# PROBLEM REQUIREMENTS
Among the entries below, count the lines with "agent" in them and state the total without comment.
==== MATERIAL PROVIDED ====
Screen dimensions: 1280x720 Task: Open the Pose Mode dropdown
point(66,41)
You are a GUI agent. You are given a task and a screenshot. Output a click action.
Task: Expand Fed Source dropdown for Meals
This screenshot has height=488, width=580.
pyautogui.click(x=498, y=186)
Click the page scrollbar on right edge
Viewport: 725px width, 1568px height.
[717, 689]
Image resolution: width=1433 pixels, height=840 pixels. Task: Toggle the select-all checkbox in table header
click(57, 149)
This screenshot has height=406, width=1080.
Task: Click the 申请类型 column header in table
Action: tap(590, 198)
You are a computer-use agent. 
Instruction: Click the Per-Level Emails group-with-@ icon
====
# EXPECTED ANSWER
2